### TUGAS A
Tulis ulang baris-baris dalam catatan, mulai dari baris yang memuat "This screenshot has width=1170, height=398." hingga akhir catatan, tanpa mengubah apa pun. Jangan sertakan gambarnya dalam jawaban.
### TUGAS B
Lanjutkan teks tentang riwayat turunnya surat al-Fatihah setelah kalimat terakhirnya.

══ TEKS KUTIPAN

Kemudian sewaktu Nabi Muhammad saw. menyepi, kembali ada yang memanggil:
Hai Muhammad, katakanlah: “Dengan menyebut nama Allah Yang Maha
Pengasih lagi Maha Penyayang. Segala puji bagi Allah, Tuhan semesta
alam.” (Al-Fatihah: 1-2), sampai ayat terakhir.
Namun riwayat ini
tidak bisa dijadikan dalil bahwa surat al-Fatihah merupakan yang pertama
kali turun. Karena dalam riwayat tersebut surat al-Fatihah itu
diturunkan setelah Nabi Muhammad saw. menemui Waraqah bin an-Naufal.
Sedangkan sebelum ke rumah Waraqah Nabi telah menerima wahyu. Bisa jadi
al-Fatihah turun setelah surat al-‘Alaq ayat 1-5. Sanad riwayat ini
menurut al-Zarqany gugur atau terputus salah seorang sahabat. Sehingga
hadis ini mursal, dan tidak kuat untuk menasikh dalil yang marfu’.

════
══ DAFTAR CATATAN

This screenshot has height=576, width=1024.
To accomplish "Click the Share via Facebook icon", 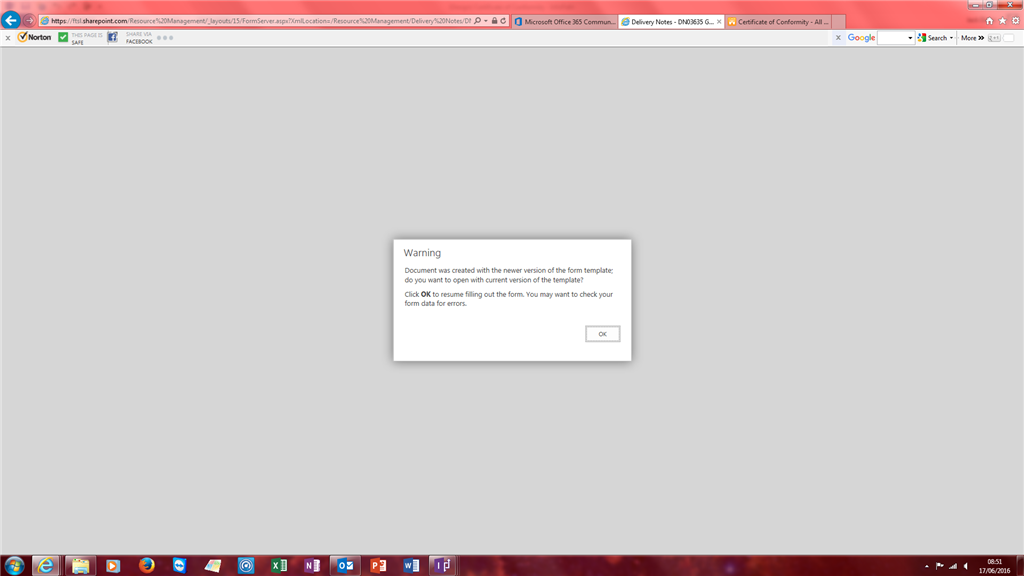I will [112, 37].
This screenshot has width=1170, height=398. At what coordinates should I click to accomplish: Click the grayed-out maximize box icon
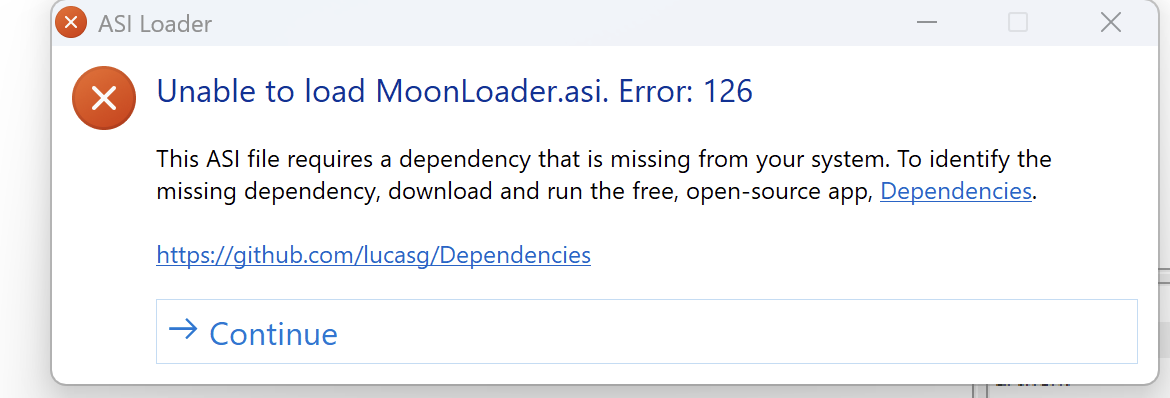(1018, 23)
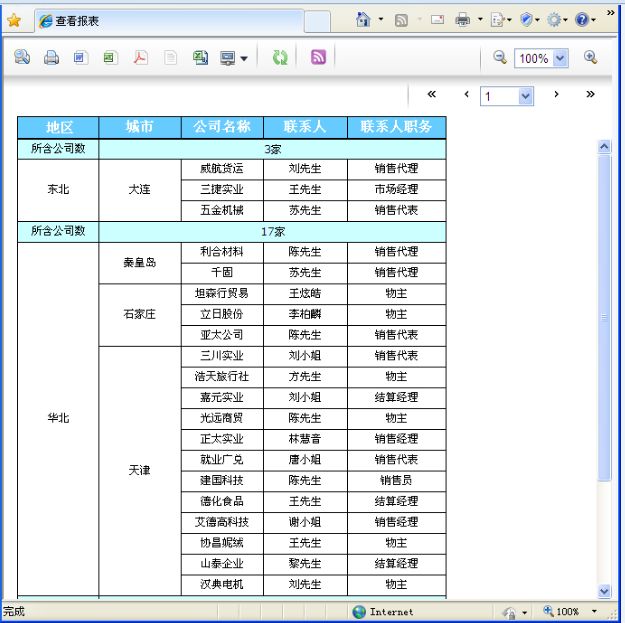Image resolution: width=625 pixels, height=623 pixels.
Task: Click the vertical scrollbar down arrow
Action: [x=604, y=590]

════

### JAWABAN YANG DIHARAPKAN A
This screenshot has width=1170, height=398. At what coordinates should I click to accomplish: Click the grayed-out maximize box icon
(1018, 23)
Image resolution: width=625 pixels, height=623 pixels.
Task: Click the vertical scrollbar down arrow
Action: [x=604, y=590]

### JAWABAN YANG DIHARAPKAN B
d. Pendapat bahwa ayat yang pertama turun adalah “Bismillahirrahmanirrahim”.
Pendapat
yang mengeluarkan pendapat ini berdalil dengan riwayat yang ditakhrij
oleh al-Wahidiy dengan sanadnya sendiri dari Ikrimah dan al-Hasan,
keduanya berkata: Yang mula-mula diturunkan adalah : Bismillahirrahmanirrahim dan awal surat al-‘Alaq. Penggunaan dalil ini tertolak dengan dua alasan: pertama, hadits itu mursal, seperti hadis sebelumnya, sehingga tidak bisa menggoyahkan yang marfu’. Kedua, bahwa Basmallah biasanya
memang turun mengawali setiap surat, kecuali surat yang dikecualikan.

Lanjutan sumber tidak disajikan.